Let $K$ be a field. Determine all $P(X)\in K[X]$ such that $$P\big(X^2+1\big)=\big(P(X)\big)^2+1\,.$$ In other words, if $Q(X):=X^2+1$, we are to determine all $P(X)\in K[X]$ that commute with $Q(X)$ with respect to polynomial composition: $$P\big(Q(X)\big)=Q\big(P(X)\big)\,.$$

First suppose that the characteristic of $K$ is not equal to $2$. I have observed that some solutions are given by

(i) $P(X)=\frac{1+\sqrt{-3}}{2}$ and $P(X)=\frac{1-\sqrt{-3}}{2}$ if $\sqrt{-3}\in K$, and

(ii) $P(X)=Q_n(X)$ for $n=0,1,2,3,\ldots$,

where $Q_0(X):=X$ and $Q_n(X):=Q\big(Q_{n-1}(X)\big)$ for all $n=1,2,3,\ldots$. Are these all of the solutions?

If the characteristic of $K$ is equal to $2$, then the given functional equation is equivalent to $$P\left((X+1)^2\right)=\left(P(X)+1\right)^2\,.$$ If $K=\mathbb{F}_2$, then it follows that $$P(X+1)=P(X)+1\,,$$ whence $P(X)$ must take the form $$P(X)=X^{2^{r_1}}+X^{2^{r_2}}+\ldots+X^{2^{r_k}}\text{ or }P(X)=1+X^{2^{r_1}}+X^{2^{r_2}}+\ldots+X^{2^{r_k}}$$ where $k$ is an odd positive integer and $r_1,r_2,\ldots,r_k$ are pairwise distinct nonnegative integers.

Can anybody prove or disprove whether my list is complete when the characteristic of $K$ is not equal to $2$? Bill Dubuque's answer in this thread shows that, if $K$ is a subfield of $\mathbb{C}$, then the list is indeed complete. This should imply that, if $K$ is of characteristic $0$ and the cardinality of $K$ is that of the continuum, then the list is complete (as $K$ can be embedded into $\mathbb{C}$).

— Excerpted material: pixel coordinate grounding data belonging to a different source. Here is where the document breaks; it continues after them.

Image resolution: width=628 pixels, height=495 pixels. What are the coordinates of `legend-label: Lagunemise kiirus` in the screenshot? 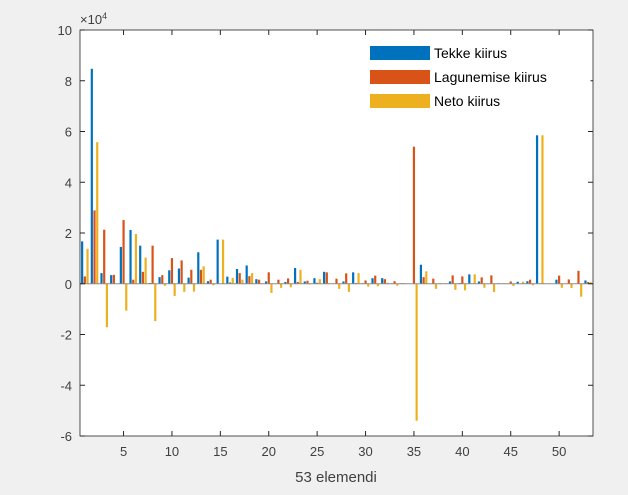 It's located at (490, 77).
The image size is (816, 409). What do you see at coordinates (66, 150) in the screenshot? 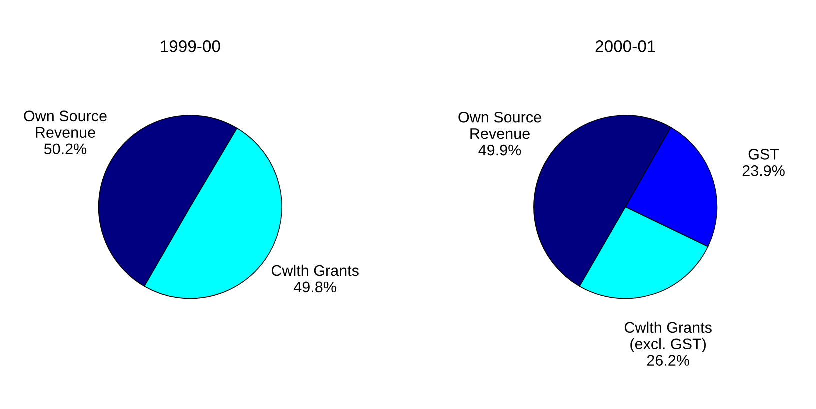
I see `data-label: 50.2%` at bounding box center [66, 150].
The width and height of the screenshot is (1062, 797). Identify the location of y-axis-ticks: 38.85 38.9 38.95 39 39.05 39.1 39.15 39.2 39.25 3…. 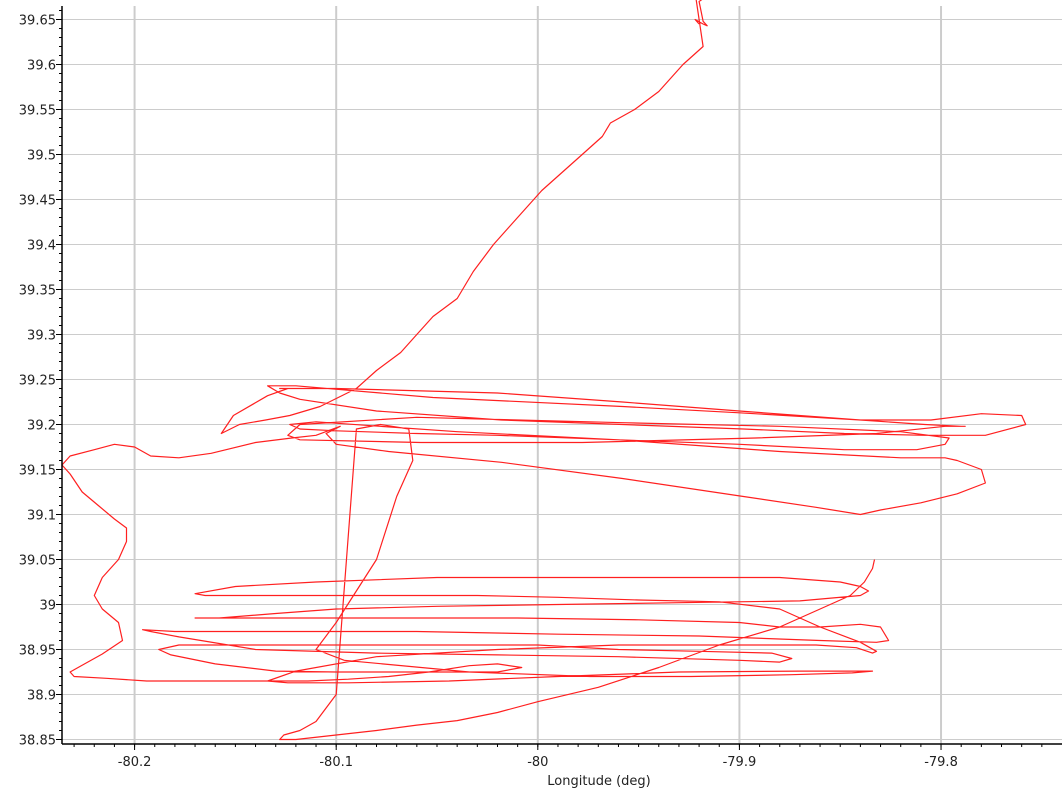
(40, 380).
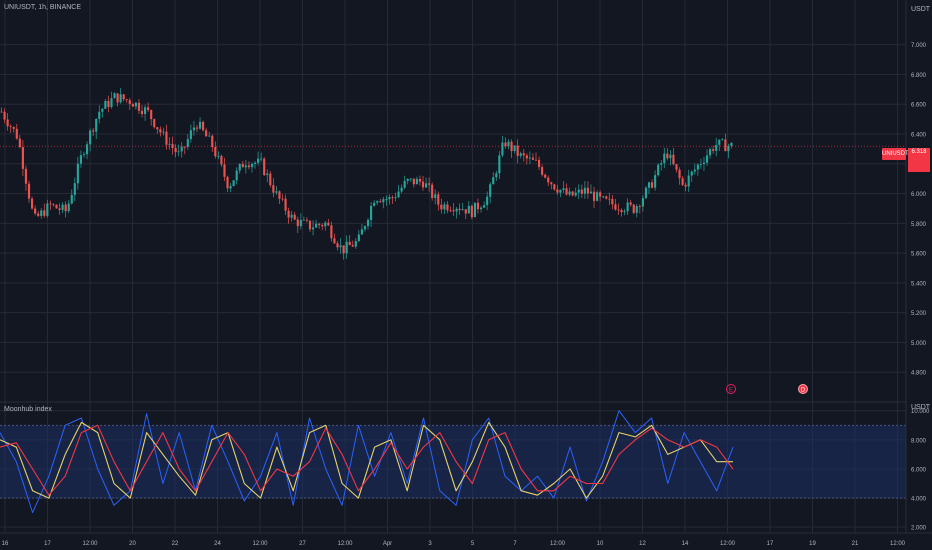  What do you see at coordinates (515, 544) in the screenshot?
I see `time-tick-label: 7` at bounding box center [515, 544].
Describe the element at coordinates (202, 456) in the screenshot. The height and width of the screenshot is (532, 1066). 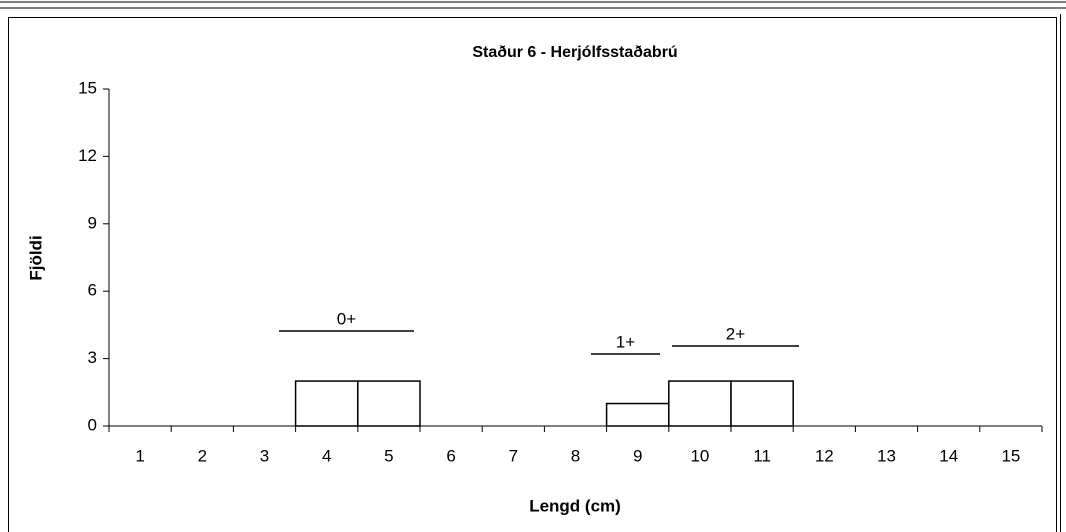
I see `x-tick-label: 2` at that location.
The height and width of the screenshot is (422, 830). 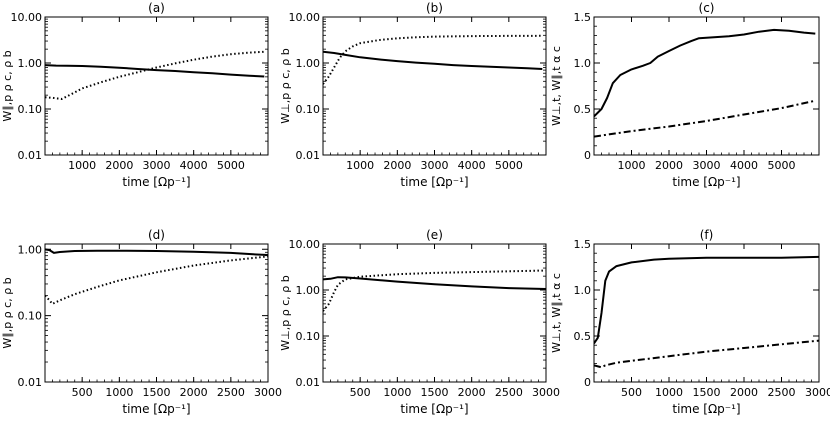 What do you see at coordinates (707, 235) in the screenshot?
I see `panel-title: (f)` at bounding box center [707, 235].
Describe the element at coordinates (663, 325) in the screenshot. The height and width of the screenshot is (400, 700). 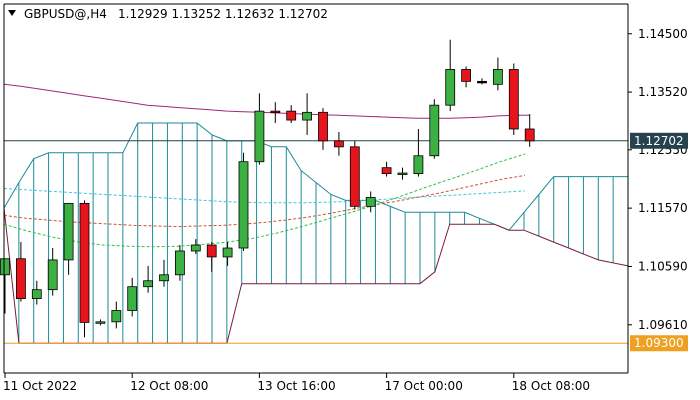
I see `y-tick-label: 1.09610` at that location.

Can someone try to make a characterization of the solutions when $K$ is an arbitrary field of characteristic $2$? This case seems to have weird polynomial solutions. For example, when $K=\mathbb{F}_4=\mathbb{F}_2[\alpha]$ with $\alpha^2+\alpha+1=0$, we have the following solutions $P(X)=\alpha$, $P(X)=X$, $P(X)=X+1$, $P(X)=X^2$, $P(X)=X^2+1$, $P(X)=X^2+X+\alpha$, and $P(X)=X^3+\alpha\,X^2+\alpha\,X$.

*UPDATES:*

(1) By balancing the coefficients, it can be shown that, in characteristic not equal to $2$, there is at most one solution of degree $d>0$, and this solution lies within $\mathbb{F}_p[X]$, where $\mathbb{F}_p$ is the prime field of $K$ (with $\mathbb{F}_0:=\mathbb{Q}$). Hence, it suffices to show that the list is complete when $K$ is a prime field. Ergo, for characteristic $0$, we are done.

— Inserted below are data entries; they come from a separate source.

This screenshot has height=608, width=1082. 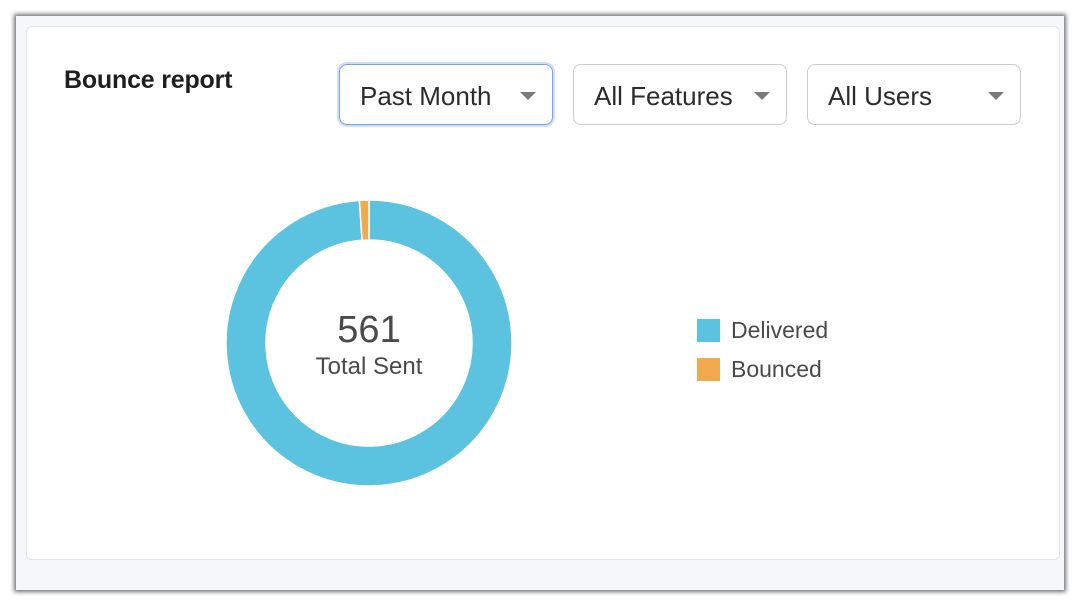 I want to click on chart-legend: Delivered Bounced, so click(x=762, y=350).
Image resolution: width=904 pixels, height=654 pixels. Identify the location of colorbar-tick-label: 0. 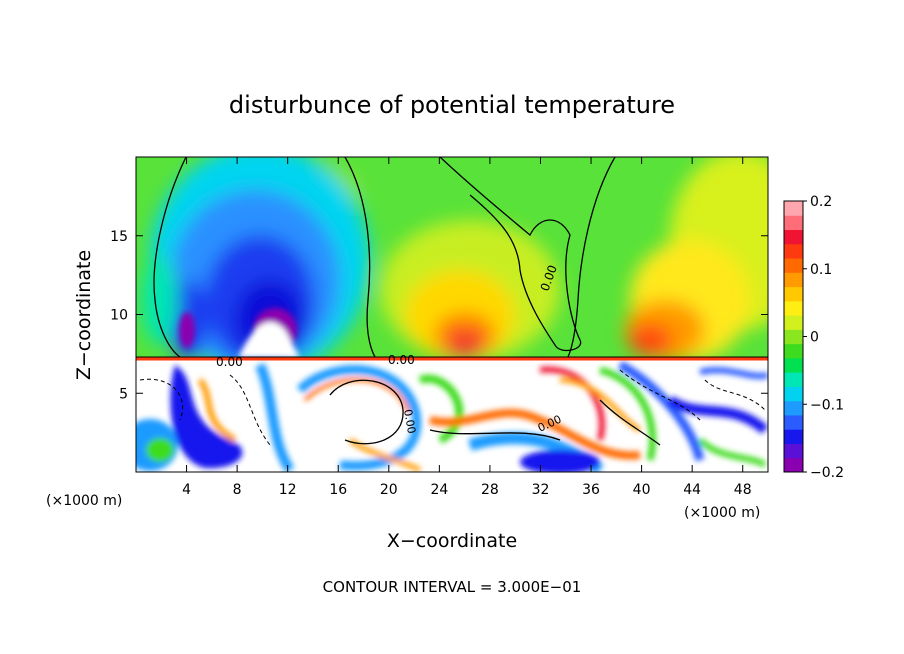
(814, 338).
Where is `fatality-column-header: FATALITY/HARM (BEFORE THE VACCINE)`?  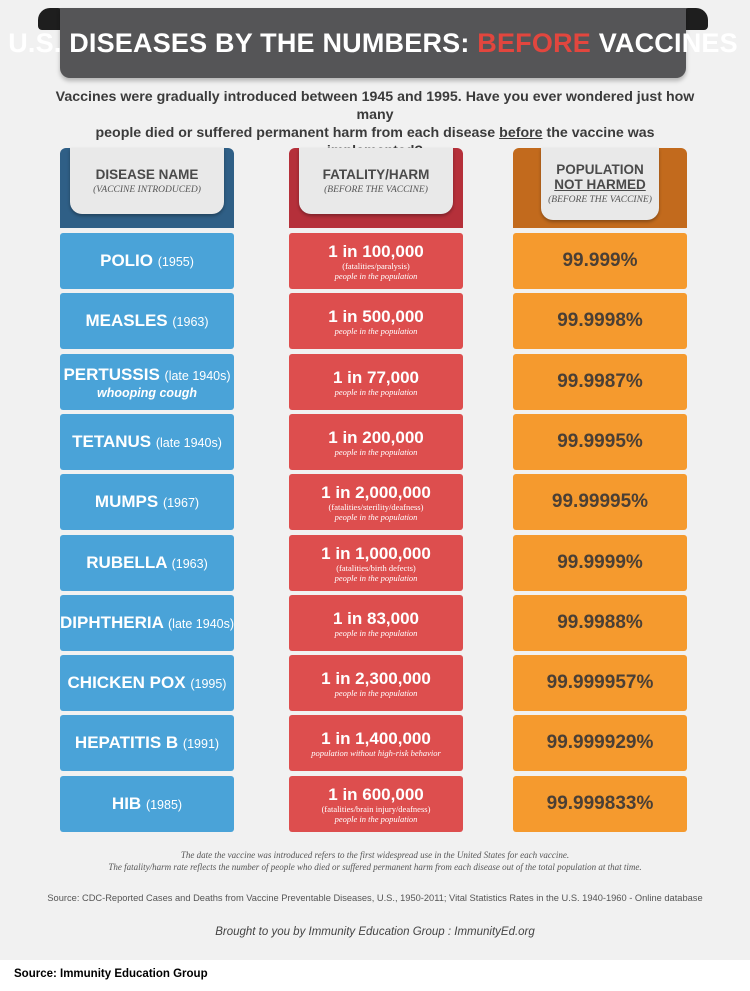 fatality-column-header: FATALITY/HARM (BEFORE THE VACCINE) is located at coordinates (376, 188).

(2) In characteristic $2$, via balancing the coefficients, we see that all equations involved are quadratic in the coefficients, whence the solutions must lie within $\mathbb{F}_4[X]$. Consequently, we may take $K$ to be $\mathbb{F}_2$ or $\mathbb{F}_4$.

(3) In odd characteristic $p$, the list is indeed incomplete. Note that $P(X)=X^{p^k}$ is a solution for all $k=0,1,2,\ldots$. Let $R_p(X):=X^p$. Is it true that all solutions must take the form $$P(X)=\left(Q^{\circ k}\circ R_p^{\circ l}\right)(X)$$
for some $k,l\in\mathbb{Z}_{\geq 0}$? Here, $\left(F^{\circ 0}\right)(X):=X$ and $$\left(F^{\circ l}\right)(X):=\left(\underbrace{F\circ F\circ \ldots \circ F}_{F\text{ occurs }l\text{ times}}\right)(X)$$ for each $F(X)\in K[X]$ and $l\in\mathbb{Z}_{> 0}$.

(4) It turns out that the characterization in (3) is not complete either, at least not in characteristic $3$. The polynomials
$$X^{5}+X^3-X\,,\;\;X^7-X^5-X^3-X\,,\text{ and }X^{11}+X^9-X^7+X^5+X^3+X$$
are solutions in characteristic $3$ which do not arise from the formula in (3). The case of characteristic $3$ may be the only special case where (3) does not give a full characterization.

(5) Combined with Hurkyl's answer, we know all solutions in characteristics $0$, $2$, and $3$. So far, I have not been able to find any solutions outside (3) in characteristics greater than $3$.